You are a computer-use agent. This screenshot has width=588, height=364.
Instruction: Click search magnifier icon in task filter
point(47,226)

---

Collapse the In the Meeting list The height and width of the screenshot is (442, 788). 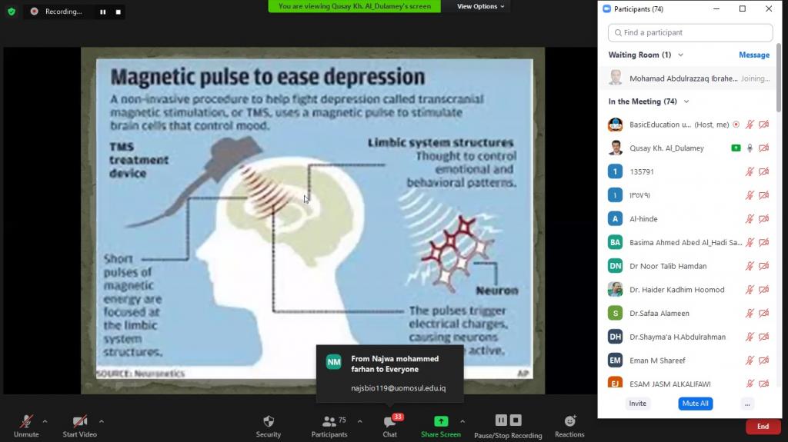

---

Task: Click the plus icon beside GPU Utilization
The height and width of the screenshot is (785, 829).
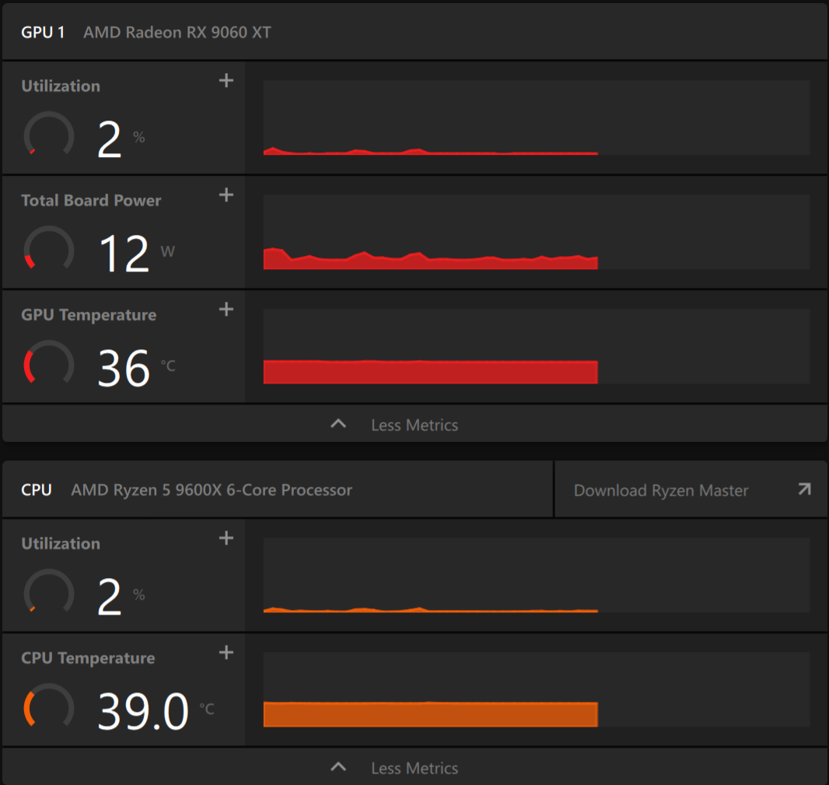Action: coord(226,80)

Exercise: Give the listing from the line containing "You are a computer-use" through the line containing "point(47,226)" as a two-column CSV with the headers instruction and coordinates. Write one row for each instruction and its answer, with each value in its own quoted field and any line breaks changed to spaces.

Problem solution:
instruction,coordinates
"You are a computer-use agent. This screenshot has width=588, height=364. Instruction: Click search magnifier icon in task filter","point(47,226)"